3.6. Inhibition of DNMT1 mainly activates the PI3K/AKT signaling pathways and alleviates mitochondrial damage in HCs injured by cisplatin

In order to explore the molecular mechanism by which RG108 regulates survival in HCs, we analyzed transcriptome-wide changes in HEI-OC1 cells after cisplatin damage by RNA sequencing (RNA-seq). As shown in Fig. 7A, RNA-seq analysis identified 1009 differential genes (765 upregulated and 244 downregulated) between the cisplatin and RG108 + cisplatin treatment groups. To further confirm the potential role of RG108, KEGG analysis was carried out. The top 20 regulated signaling pathways are shown in Fig. 7B, among which had remarkable changes, the apoptosis-related genes were the most prominent (Fig. 7C). Of these, the PI3K/AKT signaling pathway had the highest enrichment. To confirm RNA-seq data, seven PI3K/AKT signaling-related genes were selected and examined by qPCR, which corroborated the sequencing findings (Fig. 7D).

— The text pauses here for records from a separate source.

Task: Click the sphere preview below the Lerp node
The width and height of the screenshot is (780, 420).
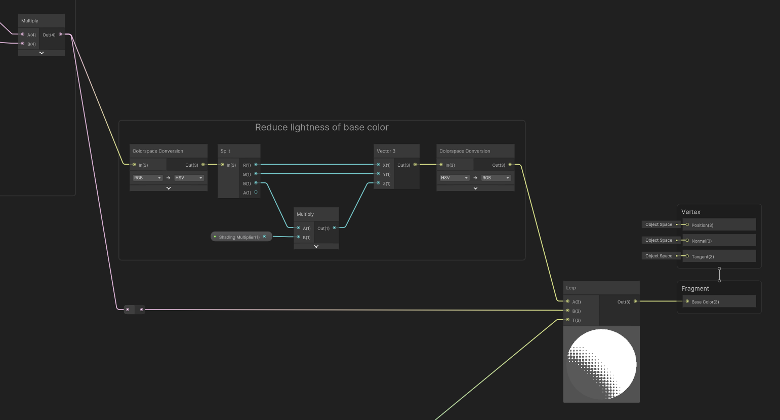Action: tap(601, 364)
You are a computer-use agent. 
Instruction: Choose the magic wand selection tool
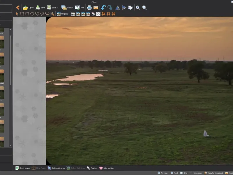click(x=52, y=14)
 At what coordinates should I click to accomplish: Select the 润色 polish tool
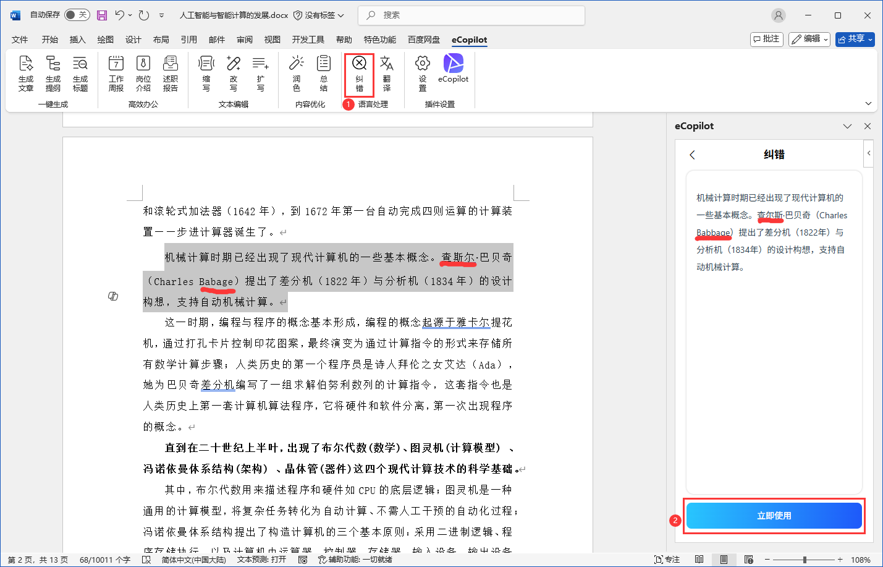[x=297, y=73]
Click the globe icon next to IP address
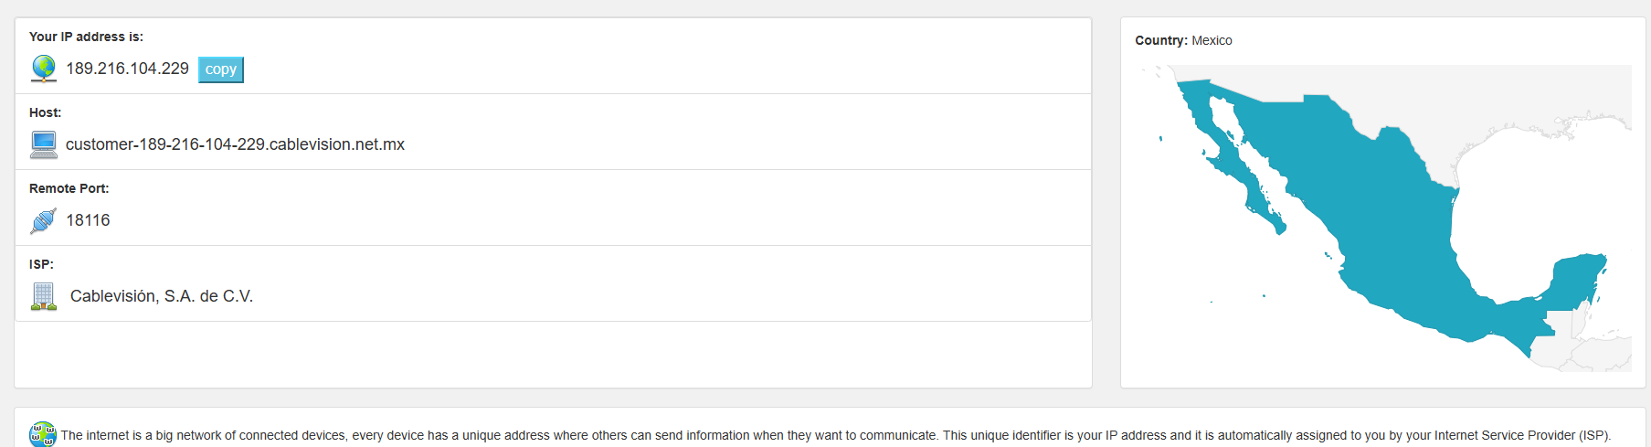This screenshot has width=1651, height=447. click(44, 69)
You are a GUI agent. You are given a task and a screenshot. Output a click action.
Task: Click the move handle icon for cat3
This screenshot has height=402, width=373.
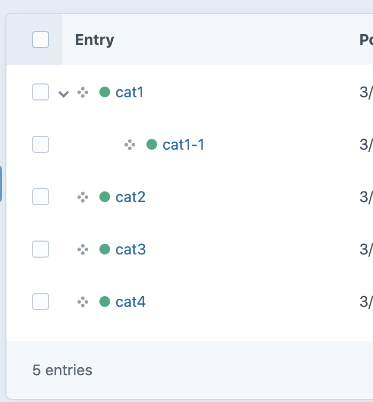83,250
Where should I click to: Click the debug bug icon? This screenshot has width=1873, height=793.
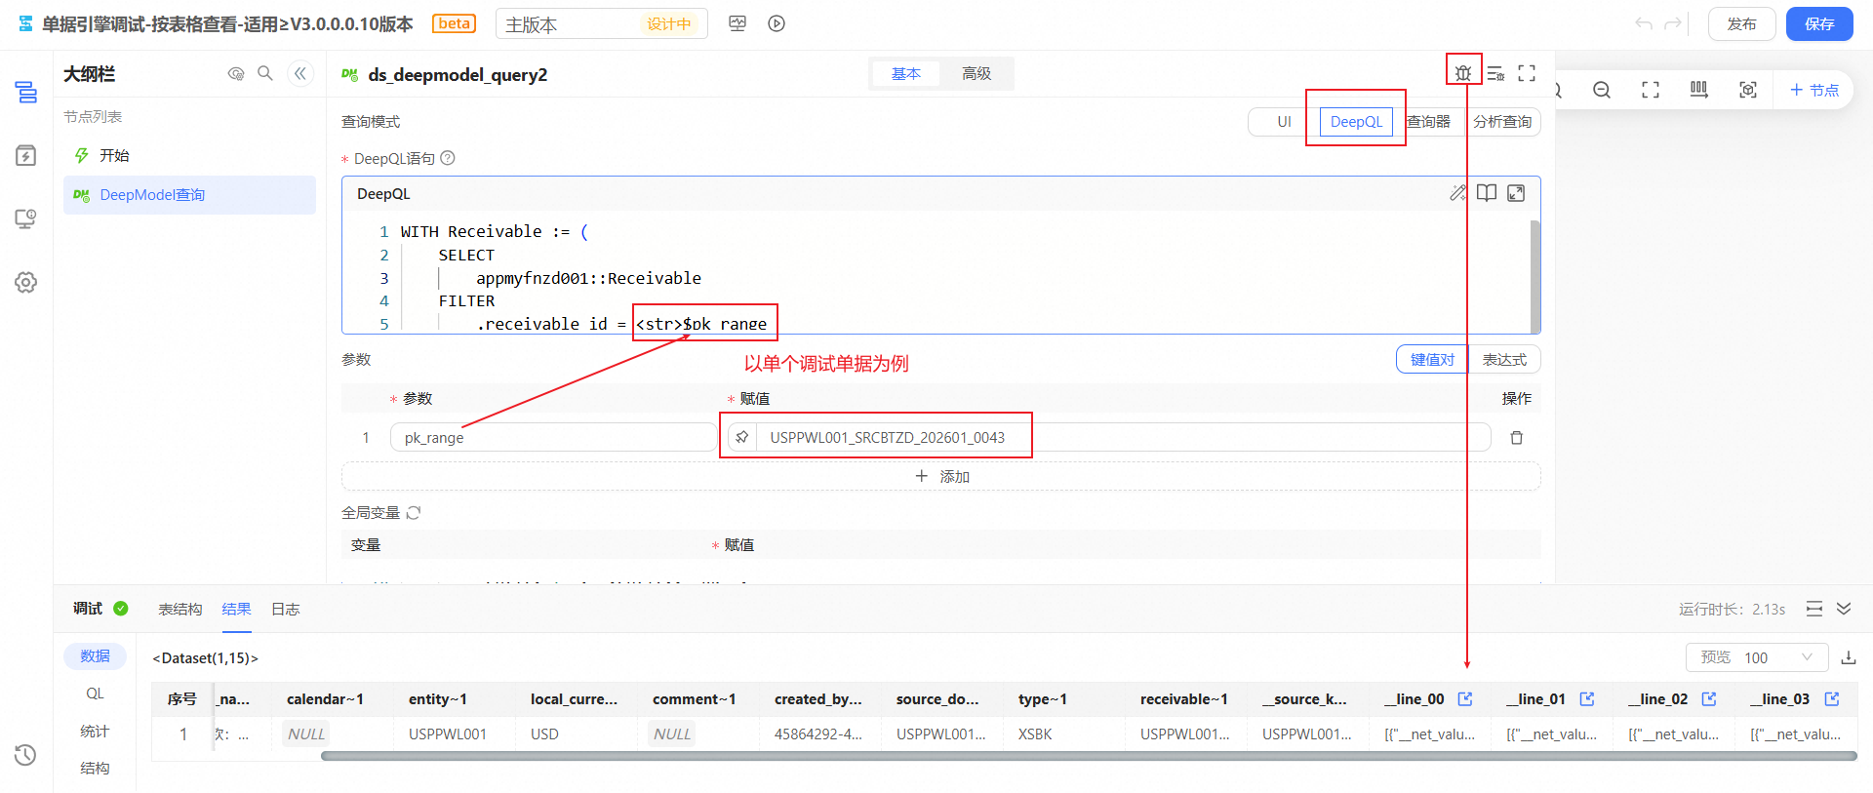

Effect of RG108 on the transcriptome profiles of HEI-OC1 cells in response to cisplatin stimulation. (A) Volcano plot showing dysregulated genes between cisplatin and RG108 + cisplatin groups. (B) KEGG based gene function analysis showing the top 20 most affected pathways after RG108 treatment in HEI-OC1 cells. (C) Heat map of differentially expressed apoptosis-related genes in HEI-OC1 cells treated with cisplatin or RG108 + cisplatin. (D) The relative mRNA levels of the indicated genes were normalized to the GAPDH level in the HEI-OC1 cells treated with cisplatin or RG108 + cisplatin as determined by qRT-PCR. The results are expressed as mean ± SEM of three independent experiments. ∗∗∗∗P < 0.0001 *vs.* Con; ^####P < 0.0001 *vs.* Cis.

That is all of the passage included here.